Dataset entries

------

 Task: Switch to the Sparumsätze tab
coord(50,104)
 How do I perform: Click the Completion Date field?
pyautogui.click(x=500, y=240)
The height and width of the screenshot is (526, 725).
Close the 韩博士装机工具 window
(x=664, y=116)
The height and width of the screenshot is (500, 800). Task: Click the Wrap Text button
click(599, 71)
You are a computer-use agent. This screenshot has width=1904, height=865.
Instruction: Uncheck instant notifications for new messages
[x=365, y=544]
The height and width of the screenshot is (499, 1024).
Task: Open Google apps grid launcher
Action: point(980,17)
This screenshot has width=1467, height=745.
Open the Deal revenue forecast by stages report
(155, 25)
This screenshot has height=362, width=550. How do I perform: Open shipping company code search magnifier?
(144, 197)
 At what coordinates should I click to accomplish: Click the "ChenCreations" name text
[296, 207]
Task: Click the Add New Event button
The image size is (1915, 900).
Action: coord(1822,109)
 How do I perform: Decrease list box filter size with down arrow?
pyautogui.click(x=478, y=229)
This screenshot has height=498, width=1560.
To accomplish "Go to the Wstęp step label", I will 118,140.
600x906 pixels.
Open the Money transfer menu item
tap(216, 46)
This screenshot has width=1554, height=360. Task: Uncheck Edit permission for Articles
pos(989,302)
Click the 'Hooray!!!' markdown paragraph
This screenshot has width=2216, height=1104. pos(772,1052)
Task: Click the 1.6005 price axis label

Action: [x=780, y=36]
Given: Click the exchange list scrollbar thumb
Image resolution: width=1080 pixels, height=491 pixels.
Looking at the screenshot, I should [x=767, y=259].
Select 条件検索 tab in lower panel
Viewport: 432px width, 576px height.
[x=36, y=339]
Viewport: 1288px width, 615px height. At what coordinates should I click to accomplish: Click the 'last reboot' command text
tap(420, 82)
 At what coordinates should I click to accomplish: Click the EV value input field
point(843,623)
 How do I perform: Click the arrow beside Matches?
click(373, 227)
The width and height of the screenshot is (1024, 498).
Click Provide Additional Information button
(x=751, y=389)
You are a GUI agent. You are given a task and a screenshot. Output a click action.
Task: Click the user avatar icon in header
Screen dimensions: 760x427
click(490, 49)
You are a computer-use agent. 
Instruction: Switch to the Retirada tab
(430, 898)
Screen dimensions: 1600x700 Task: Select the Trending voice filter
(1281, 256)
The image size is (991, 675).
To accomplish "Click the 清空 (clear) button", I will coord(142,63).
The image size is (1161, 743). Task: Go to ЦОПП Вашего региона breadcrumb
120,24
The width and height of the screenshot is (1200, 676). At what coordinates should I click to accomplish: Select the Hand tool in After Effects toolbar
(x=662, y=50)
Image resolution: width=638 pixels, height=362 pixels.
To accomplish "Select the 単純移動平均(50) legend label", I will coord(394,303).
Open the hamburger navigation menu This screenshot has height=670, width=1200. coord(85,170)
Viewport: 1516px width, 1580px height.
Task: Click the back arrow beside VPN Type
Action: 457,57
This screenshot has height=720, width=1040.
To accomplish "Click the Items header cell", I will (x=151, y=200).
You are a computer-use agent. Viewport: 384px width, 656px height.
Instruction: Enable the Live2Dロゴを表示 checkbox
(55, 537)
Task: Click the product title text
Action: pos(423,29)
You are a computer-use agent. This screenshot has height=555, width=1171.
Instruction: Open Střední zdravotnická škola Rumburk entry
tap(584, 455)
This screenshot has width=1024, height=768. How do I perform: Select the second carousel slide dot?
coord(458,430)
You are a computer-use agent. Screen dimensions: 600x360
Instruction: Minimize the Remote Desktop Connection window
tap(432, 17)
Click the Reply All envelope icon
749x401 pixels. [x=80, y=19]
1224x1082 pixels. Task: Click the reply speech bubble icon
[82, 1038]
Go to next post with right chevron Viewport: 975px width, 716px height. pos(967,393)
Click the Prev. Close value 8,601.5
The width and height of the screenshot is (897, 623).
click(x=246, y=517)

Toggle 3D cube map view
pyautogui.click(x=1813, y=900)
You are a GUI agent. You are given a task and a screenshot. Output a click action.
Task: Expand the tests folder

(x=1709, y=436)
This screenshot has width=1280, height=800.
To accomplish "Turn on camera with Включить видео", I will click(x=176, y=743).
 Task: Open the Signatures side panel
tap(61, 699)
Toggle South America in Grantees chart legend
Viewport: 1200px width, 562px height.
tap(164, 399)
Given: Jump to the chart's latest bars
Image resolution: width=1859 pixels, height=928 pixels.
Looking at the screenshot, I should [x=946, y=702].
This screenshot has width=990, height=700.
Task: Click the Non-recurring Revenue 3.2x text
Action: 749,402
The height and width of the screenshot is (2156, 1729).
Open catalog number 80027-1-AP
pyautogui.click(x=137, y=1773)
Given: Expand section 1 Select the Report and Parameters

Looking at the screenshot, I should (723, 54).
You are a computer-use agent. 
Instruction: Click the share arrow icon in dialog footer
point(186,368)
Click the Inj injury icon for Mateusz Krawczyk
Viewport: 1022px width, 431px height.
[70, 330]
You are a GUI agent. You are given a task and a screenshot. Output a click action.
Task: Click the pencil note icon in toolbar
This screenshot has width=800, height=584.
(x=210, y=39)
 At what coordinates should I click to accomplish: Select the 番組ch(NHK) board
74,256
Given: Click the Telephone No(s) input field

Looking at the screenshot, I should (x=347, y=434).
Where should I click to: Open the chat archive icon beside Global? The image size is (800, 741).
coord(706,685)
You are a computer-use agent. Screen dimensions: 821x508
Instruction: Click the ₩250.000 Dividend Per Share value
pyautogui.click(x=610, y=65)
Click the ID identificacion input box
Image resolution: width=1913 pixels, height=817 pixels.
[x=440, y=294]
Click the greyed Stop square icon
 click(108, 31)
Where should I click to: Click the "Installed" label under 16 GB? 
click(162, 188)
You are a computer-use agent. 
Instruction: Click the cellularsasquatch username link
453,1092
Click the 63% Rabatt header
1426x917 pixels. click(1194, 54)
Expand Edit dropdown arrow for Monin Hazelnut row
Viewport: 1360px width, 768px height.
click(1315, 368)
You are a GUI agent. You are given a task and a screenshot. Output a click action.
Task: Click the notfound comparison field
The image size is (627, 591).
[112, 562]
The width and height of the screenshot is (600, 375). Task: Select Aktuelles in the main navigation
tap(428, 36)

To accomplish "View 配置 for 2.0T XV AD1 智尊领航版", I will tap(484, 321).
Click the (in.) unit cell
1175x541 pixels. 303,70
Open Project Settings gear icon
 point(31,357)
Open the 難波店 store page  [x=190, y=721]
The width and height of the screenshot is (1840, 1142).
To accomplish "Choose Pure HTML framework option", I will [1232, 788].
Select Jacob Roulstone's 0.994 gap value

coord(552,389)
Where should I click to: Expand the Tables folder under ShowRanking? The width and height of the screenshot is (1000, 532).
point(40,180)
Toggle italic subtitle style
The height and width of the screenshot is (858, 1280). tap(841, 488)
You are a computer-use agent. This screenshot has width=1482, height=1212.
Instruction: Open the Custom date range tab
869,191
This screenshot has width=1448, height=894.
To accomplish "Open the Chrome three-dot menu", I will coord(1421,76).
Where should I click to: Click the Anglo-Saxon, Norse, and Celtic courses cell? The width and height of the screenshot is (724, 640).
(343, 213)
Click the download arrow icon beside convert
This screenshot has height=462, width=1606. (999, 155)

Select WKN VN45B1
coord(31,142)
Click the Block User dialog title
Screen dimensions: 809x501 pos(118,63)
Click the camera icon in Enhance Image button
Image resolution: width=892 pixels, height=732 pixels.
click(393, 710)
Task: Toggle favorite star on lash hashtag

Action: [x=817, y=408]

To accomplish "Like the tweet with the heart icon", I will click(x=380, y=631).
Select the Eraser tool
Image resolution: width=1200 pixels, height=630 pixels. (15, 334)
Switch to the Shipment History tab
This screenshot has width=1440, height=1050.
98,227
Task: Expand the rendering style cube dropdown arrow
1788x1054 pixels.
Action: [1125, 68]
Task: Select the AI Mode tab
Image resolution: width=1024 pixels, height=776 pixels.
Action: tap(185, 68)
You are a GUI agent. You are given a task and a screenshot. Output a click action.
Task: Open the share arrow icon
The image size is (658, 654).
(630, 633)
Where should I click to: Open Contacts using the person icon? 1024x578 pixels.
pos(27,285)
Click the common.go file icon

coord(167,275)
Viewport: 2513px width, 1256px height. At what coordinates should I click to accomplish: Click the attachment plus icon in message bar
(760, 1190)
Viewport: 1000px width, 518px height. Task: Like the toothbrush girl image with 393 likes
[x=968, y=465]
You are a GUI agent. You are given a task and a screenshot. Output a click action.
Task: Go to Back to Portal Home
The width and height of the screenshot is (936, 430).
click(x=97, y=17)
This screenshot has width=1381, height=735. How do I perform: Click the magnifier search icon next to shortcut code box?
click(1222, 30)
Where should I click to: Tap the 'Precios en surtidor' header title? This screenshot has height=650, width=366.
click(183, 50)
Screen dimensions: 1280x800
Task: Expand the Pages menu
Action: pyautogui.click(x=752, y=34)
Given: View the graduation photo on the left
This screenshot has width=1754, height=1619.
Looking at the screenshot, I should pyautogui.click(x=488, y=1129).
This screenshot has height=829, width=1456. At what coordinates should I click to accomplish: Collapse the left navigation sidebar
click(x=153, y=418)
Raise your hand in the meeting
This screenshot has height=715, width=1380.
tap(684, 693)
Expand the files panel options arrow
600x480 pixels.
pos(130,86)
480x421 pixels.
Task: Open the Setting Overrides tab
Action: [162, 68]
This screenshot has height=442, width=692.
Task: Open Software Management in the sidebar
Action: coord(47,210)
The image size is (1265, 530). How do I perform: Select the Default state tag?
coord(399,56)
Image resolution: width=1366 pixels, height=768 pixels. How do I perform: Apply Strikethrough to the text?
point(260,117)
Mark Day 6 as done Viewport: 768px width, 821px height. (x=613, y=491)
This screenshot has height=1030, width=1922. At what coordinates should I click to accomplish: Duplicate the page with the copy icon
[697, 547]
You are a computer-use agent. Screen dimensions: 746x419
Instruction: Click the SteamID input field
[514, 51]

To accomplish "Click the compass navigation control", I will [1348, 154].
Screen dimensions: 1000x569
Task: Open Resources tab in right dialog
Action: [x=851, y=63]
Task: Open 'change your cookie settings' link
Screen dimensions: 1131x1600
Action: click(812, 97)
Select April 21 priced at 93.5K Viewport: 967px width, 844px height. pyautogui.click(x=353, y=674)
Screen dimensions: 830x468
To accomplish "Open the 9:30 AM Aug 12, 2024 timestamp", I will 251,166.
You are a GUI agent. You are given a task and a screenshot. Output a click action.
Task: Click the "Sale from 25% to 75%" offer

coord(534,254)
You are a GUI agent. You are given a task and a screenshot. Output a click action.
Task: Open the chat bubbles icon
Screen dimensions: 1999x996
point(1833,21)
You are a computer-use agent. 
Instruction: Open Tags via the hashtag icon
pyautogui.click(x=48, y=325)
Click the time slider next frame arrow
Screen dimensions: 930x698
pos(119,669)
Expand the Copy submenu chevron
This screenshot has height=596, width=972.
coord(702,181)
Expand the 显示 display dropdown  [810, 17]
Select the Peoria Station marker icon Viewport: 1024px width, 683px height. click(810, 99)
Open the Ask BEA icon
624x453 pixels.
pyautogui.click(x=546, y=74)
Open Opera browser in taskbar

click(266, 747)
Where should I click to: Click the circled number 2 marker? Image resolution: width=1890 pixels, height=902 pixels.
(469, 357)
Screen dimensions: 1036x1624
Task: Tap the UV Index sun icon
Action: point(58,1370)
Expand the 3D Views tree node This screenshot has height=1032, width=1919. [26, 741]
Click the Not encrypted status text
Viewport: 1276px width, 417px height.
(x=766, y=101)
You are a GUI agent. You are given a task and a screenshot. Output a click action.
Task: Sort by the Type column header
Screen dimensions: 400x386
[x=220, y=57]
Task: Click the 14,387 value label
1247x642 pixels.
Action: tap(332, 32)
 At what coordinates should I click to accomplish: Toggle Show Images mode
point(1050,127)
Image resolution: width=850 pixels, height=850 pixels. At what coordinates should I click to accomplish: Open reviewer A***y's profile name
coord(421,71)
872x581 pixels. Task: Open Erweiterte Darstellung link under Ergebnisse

------

Working through the data above, find every line holding "camera" and copy it.

To accomplish "Turn on camera with Включить видео", I will click(x=176, y=743).
Click the camera icon in Enhance Image button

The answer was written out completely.